# [Source material]
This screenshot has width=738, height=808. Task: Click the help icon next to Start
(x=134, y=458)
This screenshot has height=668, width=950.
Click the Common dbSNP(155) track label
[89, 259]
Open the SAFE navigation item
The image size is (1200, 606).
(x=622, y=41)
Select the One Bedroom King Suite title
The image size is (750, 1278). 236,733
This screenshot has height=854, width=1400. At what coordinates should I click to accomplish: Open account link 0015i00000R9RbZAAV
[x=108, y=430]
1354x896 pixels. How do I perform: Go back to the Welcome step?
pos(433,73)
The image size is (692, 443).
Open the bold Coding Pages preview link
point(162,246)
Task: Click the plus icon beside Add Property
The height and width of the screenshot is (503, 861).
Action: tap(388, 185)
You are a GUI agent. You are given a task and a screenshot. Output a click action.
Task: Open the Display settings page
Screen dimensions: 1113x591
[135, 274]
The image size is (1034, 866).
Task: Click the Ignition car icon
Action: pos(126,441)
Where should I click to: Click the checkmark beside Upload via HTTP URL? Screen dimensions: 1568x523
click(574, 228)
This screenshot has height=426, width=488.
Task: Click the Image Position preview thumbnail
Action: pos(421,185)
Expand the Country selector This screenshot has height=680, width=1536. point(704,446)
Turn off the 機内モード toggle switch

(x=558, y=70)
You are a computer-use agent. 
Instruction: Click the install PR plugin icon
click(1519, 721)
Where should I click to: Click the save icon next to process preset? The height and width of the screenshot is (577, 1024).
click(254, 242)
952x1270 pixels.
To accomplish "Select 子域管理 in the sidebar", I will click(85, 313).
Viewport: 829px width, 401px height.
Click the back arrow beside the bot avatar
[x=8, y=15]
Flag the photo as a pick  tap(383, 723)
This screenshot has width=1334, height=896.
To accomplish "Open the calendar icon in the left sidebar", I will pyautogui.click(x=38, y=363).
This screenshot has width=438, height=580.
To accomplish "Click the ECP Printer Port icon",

# [Prompt]
Using the material above, work out how many lines hold the word "sidebar". Reply with that number alone.

# [Finished task]
2